* Zu erledigende Aufgabe *
Aktualisiere im Textauszug über die Regierung Tsipras den Abschnitt, der mit den Worten „Während Triantafyllou aus“ beginnt und mit „für Terroraktionen vermuten.“ endet, und gib ihn erneut wieder, wobei „Hochsicherheitsgefängnisse“ durch „Sondergefängnisse“ ersetzt wird.

* Vorliegender Textauszug *
Nicht alle im Land sind glücklich darüber. Die linksintellektuelle Dissidentin Soti Triantafyllou sieht in der aktuellen Links-Rechts-Regierungskoalition, die "Hände der Priester küsst", eine Gefahr. Triantafyllou fürchtet, dass es der griechischen politischen Führung an Visionen fehlt und dass es in der Folge der aktuellen "Revolution" eine Entwicklung wie nach der französischen Revolution geben könnte. Sprich, dass auf die Jakobiner eine konservative Konterrevolution à la Napoleon Bonaparte folgen könnte. Triantafyllou kritisierte auch die für eine fortschrittlich linke Politik ihrer Meinung nach rückständige Praxis der Militärparaden zu Nationalfeiertagen. Sie ist als SYRIZA-Kritikerin bekannt. Allerdings ist sie mit ihrer Meinung nicht allein.

Exarchia mal wieder in Flammen

Während Triantafyllou aus dem reformistischen Lager stammt, wenden sich mit den extrem linken Basisdemokraten der Szene um Exarchia diejenigen gegen Tsipras, die einst für seinen Aufstieg sorgten. Die Anarchisten und Linksextremen möchten eine Lockerung der Haftbedingungen für Terroristen erreichen. Die unter Samaras eingerichteten Hochsicherheitsgefängnisse sollen geschlossen werden, schwer behinderte inhaftierte Terroristen wie Savvas Xiros sollen entlassen werden. Tsipras Regierung bereitet ein entsprechendes Gesetz bereits vor. Die SYRIZA-Partei ist deswegen unter dem Dauerbeschuss der Oppositionsparteien, welche in der Gnade gegenüber den Terroristen eine Ermunterung für Terroraktionen vermuten.

Den Sympathisanten der Inhaftierten geht es jedoch nicht schnell genug. Sie besetzen aktuell die Kapodistrias-Universität Athens und schlagen nahezu täglich auch an anderen Orten zu. Am Dienstagabend, dem Vorabend von Tsipras Treffen mit Putin, war die Wut soweit aufgestaut, dass eine Gruppe von Anarchisten kurzerhand die Gegend um die Technische Hochschule Athens in Flammen legte.

* Datenzeilen *
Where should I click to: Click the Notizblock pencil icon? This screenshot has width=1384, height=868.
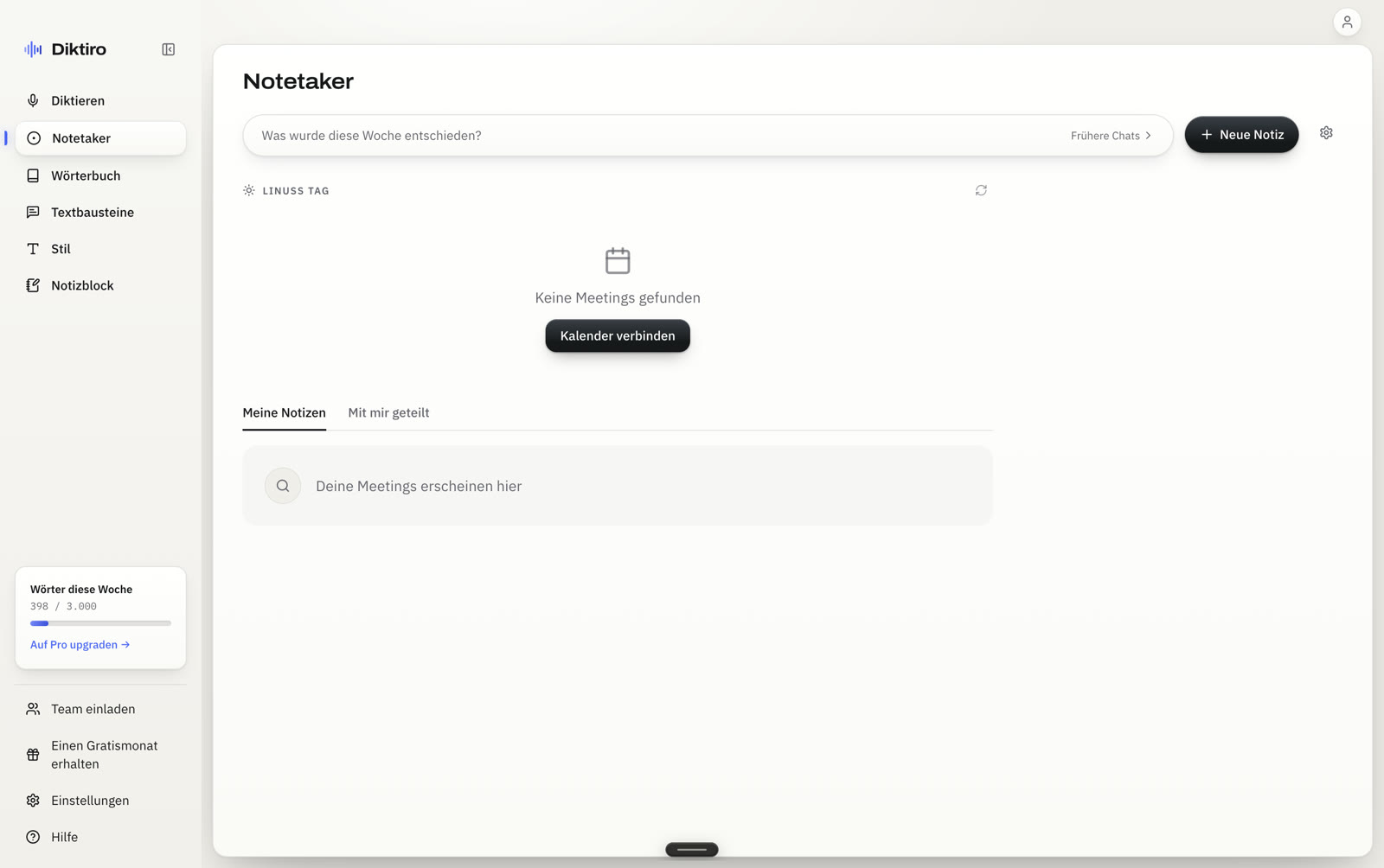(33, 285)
--
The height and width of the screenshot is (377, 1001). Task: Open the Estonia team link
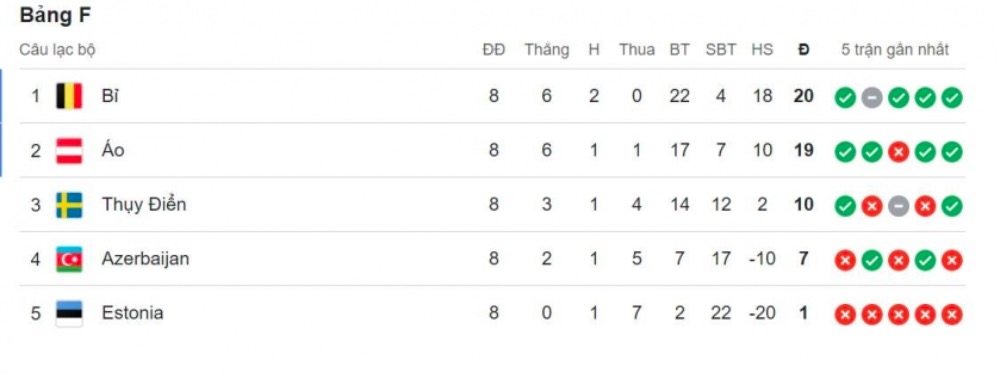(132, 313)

* Ergebnis *
Während Triantafyllou aus dem reformistischen Lager stammt, wenden sich mit den extrem linken Basisdemokraten der Szene um Exarchia diejenigen gegen Tsipras, die einst für seinen Aufstieg sorgten. Die Anarchisten und Linksextremen möchten eine Lockerung der Haftbedingungen für Terroristen erreichen. Die unter Samaras eingerichteten Sondergefängnisse sollen geschlossen werden, schwer behinderte inhaftierte Terroristen wie Savvas Xiros sollen entlassen werden. Tsipras Regierung bereitet ein entsprechendes Gesetz bereits vor. Die SYRIZA-Partei ist deswegen unter dem Dauerbeschuss der Oppositionsparteien, welche in der Gnade gegenüber den Terroristen eine Ermunterung für Terroraktionen vermuten.